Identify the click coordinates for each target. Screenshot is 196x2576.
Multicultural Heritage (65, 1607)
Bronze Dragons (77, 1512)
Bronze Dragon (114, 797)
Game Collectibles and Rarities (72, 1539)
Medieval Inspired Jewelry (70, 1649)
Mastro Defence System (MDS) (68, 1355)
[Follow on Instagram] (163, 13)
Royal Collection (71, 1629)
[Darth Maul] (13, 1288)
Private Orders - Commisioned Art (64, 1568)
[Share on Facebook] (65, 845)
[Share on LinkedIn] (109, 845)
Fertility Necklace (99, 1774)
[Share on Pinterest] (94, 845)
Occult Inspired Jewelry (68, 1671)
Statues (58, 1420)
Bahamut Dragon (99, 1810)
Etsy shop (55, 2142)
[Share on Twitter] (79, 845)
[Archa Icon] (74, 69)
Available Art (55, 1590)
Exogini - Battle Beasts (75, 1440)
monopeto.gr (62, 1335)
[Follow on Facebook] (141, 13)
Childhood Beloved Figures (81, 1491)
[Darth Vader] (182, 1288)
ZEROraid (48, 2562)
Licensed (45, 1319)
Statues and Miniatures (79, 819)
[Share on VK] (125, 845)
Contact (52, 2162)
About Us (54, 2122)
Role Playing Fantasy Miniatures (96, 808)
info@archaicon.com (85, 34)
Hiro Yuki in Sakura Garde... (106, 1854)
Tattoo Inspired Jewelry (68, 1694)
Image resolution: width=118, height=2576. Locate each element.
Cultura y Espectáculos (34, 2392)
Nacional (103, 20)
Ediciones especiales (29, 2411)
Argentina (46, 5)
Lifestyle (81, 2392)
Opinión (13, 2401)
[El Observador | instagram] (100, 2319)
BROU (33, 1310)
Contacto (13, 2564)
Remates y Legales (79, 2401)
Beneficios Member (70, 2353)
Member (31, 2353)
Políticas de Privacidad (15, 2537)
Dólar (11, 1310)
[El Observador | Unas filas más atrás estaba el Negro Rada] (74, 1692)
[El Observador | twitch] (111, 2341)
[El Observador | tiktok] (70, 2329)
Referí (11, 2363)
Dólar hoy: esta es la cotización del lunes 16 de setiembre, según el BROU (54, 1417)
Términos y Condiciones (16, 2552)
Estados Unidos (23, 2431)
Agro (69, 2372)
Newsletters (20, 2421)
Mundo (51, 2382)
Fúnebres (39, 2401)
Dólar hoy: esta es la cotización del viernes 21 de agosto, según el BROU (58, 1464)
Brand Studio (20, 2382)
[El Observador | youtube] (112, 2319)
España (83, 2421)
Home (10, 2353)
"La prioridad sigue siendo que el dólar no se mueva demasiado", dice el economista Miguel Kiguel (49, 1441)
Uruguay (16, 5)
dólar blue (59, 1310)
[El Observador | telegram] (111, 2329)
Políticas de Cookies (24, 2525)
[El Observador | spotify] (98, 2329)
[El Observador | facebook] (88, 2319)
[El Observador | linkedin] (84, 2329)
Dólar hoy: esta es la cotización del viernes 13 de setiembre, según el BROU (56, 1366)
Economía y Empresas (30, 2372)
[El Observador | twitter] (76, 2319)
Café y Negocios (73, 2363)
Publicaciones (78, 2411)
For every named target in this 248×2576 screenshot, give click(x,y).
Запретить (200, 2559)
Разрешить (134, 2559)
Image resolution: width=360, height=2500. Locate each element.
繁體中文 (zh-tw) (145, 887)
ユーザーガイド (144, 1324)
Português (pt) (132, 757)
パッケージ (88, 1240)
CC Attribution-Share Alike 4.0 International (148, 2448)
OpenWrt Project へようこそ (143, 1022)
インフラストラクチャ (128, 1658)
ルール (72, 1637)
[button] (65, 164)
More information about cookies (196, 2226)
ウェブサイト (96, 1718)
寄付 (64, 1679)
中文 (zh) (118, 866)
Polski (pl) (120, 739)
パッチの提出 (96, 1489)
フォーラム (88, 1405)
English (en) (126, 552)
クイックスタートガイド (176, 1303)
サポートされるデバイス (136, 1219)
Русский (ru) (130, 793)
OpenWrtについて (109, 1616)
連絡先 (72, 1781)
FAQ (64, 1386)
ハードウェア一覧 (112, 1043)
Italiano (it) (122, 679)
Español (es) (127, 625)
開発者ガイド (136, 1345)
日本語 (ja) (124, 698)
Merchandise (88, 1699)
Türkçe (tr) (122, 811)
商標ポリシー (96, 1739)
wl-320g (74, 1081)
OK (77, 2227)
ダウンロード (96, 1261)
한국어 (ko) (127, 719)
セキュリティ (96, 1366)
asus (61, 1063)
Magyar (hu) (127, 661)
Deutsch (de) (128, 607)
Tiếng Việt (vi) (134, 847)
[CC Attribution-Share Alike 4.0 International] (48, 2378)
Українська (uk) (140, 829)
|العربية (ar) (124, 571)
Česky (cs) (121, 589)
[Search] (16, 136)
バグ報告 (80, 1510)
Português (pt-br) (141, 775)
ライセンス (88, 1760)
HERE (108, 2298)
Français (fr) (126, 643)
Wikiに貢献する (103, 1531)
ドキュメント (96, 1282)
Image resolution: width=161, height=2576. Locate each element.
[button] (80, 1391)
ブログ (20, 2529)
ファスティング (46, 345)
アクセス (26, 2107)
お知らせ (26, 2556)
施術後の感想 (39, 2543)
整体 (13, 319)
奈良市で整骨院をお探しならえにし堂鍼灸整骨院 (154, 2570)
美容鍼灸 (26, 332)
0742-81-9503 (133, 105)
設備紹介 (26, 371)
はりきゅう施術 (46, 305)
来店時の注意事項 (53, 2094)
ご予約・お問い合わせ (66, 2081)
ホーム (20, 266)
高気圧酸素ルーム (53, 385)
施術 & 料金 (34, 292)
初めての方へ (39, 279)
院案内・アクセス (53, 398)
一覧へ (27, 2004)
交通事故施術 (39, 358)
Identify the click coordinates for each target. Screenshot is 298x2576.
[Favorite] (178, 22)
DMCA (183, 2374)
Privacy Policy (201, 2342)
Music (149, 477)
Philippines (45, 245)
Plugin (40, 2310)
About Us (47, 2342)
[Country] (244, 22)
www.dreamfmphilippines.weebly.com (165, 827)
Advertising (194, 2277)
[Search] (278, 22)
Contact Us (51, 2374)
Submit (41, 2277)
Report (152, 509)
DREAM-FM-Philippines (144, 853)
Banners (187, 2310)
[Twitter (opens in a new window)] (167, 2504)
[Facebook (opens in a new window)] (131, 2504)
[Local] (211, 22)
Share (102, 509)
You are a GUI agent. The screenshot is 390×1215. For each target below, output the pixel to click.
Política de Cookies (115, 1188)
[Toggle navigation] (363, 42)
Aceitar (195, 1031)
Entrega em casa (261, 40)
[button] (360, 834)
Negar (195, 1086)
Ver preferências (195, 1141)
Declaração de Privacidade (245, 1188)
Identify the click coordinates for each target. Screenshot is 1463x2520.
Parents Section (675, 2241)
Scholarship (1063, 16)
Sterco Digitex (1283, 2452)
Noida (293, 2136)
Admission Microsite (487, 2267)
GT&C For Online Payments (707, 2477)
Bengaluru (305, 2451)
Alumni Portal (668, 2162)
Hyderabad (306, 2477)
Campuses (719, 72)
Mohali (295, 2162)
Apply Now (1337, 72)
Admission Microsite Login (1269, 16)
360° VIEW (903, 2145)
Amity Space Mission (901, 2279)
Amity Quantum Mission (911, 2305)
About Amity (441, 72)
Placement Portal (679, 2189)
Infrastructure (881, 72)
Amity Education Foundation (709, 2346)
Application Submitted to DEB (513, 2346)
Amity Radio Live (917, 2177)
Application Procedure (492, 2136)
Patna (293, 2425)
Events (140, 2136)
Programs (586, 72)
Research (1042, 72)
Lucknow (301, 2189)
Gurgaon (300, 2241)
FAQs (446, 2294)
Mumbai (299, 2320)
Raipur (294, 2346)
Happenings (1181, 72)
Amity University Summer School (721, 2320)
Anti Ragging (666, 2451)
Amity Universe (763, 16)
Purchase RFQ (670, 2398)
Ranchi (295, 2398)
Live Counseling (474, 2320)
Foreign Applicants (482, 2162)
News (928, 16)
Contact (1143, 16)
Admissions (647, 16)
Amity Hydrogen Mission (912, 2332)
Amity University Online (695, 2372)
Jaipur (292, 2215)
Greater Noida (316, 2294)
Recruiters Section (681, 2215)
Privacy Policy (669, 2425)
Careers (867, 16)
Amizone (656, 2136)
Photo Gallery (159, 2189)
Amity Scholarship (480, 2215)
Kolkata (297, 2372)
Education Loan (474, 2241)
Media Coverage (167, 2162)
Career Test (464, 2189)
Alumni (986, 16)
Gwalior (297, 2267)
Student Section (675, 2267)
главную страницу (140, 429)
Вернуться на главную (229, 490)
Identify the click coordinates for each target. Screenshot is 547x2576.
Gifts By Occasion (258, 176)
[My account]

# Work request
Look above for the line with "来店時の注意事項 (53, 2094)" and the line with "Banners (187, 2310)". Write out those two lines and all the lines between them, exactly, and no others.

# Solution to this exercise
来店時の注意事項 (53, 2094)
ご予約・お問い合わせ (66, 2081)
ホーム (20, 266)
高気圧酸素ルーム (53, 385)
施術 & 料金 (34, 292)
初めての方へ (39, 279)
院案内・アクセス (53, 398)
一覧へ (27, 2004)
交通事故施術 (39, 358)
Identify the click coordinates for each target. Screenshot is 298x2576.
[Favorite] (178, 22)
DMCA (183, 2374)
Privacy Policy (201, 2342)
Music (149, 477)
Philippines (45, 245)
Plugin (40, 2310)
About Us (47, 2342)
[Country] (244, 22)
www.dreamfmphilippines.weebly.com (165, 827)
Advertising (194, 2277)
[Search] (278, 22)
Contact Us (51, 2374)
Submit (41, 2277)
Report (152, 509)
DREAM-FM-Philippines (144, 853)
Banners (187, 2310)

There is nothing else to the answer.